Définition
Une technique d’analyse dynamique linéaire pour systèmes à plusieurs degrés de liberté qui calcule la réponse dans le domaine temporel comme combinaison linéaire des modes propres du système, en utilisant les coordonnées modales et l’orthogonalité modale pour découpler les équations du mouvement lorsque l’amortissement est proportionnel ou diagonal dans la base modale.
Principe
Principe
Si le système est linéaire (ou linéarisé) et l’amortissement proportionnel (ou diagonal dans la base modale), les équations du mouvement se découpent en équations modales indépendantes dont les solutions individuelles se superposent pour obtenir la réponse complète ; la troncature modale réduit le coût en ne conservant que les modes qui contribuent significativement.
Démonstration
Démonstration
Scénario illustratif → Analyse sismique d’un bâtiment de dix étages modélisé par un modèle MDOF en cisaillement : (1) calcul des valeurs propres et des formes modales ; (2) calcul des facteurs de participation modale et des réponses modales à un mouvement du sol ; (3) sommation des contributions modales (avec combinaison SRSS/CQC si nécessaire) pour obtenir accélérations et déplacements relatifs ; conséquence → estimation efficace de la réponse dynamique avec un ensemble réduit de modes dominants.
Mauvaise application
Mauvaise application
Appliquer la superposition modale à un comportement fortement non linéaire (plasticité, grandes déformations) ou à des systèmes avec amortissement non proportionnel sans actualiser les modes ; l’erreur sémantique consiste à présumer l’orthogonalité modale et l’invariance des propriétés modales lorsque la non‑linéarité ou l’évolution temporelle les viole.
Conséquence
Conséquence
Une application correcte permet une réduction efficace des degrés de liberté et des réponses fiables pour des systèmes linéaires ou faiblement non linéaires ; une mauvaise application peut négliger des couplages modaux ou des effets non linéaires et produire des estimations erronées.
Inversion
Inversion
La méthode devient inapplicable ou doit être modifiée pour des systèmes à forte non‑linéarité, amortissement non proportionnel, propriétés dépendantes du temps ou lorsque la réponse induit un couplage modal ; il faut alors recourir à l’intégration temporelle directe ou à des techniques modales non linéaires.
Limite
Limite
Clairement dans → systèmes MDOF linéaires élastiques avec amortissement proportionnel et vibrations de petite amplitude.
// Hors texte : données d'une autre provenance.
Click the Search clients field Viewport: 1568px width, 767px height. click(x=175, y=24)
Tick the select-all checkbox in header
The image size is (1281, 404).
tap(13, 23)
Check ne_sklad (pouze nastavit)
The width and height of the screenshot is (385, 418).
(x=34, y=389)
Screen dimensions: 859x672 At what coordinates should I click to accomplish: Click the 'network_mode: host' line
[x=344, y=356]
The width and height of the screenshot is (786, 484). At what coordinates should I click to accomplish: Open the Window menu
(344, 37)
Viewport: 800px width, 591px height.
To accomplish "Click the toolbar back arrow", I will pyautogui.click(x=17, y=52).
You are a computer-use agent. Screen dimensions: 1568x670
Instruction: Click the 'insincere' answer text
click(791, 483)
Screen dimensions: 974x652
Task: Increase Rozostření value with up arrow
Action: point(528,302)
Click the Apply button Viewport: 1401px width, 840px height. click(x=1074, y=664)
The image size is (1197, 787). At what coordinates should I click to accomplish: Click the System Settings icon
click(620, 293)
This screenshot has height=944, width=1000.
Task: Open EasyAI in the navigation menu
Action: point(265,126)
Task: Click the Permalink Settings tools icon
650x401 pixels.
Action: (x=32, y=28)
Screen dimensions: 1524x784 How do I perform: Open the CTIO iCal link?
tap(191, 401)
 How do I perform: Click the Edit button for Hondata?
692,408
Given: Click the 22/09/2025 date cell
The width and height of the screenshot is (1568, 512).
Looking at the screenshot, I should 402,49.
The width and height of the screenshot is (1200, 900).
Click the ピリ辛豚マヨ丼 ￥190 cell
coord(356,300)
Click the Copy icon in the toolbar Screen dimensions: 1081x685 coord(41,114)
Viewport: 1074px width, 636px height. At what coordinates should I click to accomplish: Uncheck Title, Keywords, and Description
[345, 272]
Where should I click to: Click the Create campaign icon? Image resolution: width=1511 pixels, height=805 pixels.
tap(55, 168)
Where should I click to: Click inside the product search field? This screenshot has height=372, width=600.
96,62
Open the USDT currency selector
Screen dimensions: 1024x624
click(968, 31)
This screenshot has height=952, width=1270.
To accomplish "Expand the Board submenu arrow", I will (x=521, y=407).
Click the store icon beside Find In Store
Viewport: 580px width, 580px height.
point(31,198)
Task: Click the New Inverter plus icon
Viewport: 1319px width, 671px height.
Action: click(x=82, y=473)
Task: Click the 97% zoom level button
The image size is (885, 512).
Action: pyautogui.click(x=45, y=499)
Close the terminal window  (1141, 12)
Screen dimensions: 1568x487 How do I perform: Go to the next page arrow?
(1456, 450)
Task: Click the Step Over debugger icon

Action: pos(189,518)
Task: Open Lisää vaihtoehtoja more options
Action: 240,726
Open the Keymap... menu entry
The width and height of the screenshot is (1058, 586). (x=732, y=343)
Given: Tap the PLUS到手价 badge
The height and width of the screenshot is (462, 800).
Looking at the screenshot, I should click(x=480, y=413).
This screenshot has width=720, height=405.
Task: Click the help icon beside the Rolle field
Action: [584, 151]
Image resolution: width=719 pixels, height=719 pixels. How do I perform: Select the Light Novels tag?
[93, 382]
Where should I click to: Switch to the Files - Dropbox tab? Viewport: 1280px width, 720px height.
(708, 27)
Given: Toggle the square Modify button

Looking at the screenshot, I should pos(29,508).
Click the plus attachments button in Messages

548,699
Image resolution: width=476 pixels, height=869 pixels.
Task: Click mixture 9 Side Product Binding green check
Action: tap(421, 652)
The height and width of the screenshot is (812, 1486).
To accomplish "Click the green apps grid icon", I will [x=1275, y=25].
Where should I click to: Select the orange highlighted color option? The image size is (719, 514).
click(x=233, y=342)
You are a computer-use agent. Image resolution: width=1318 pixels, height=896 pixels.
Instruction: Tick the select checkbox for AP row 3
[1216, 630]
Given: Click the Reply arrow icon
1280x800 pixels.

Cas limite → systèmes faiblement non linéaires où les modes linéarisés restent représentatifs. Hors définition → systèmes très non linéaires, non stationnaires ou hystérésiques où les propriétés modales changent durant la réponse.
Tension sémantique
Tension sémantique
Efficacité et intelligibilité des modèles modaux réduits ↔ nécessité de modéliser dynamiques non linéaires et couplées qui exigent approches plus complètes.
Synthèse
Synthèse
La superposition modale est une méthode efficace de réduction d’ordre exploitant la structure propre du système pour recombiner contributions modales indépendantes ; sa validité exige cependant linéarité, hypothèses d’amortissement et un choix raisonné des modes conservés.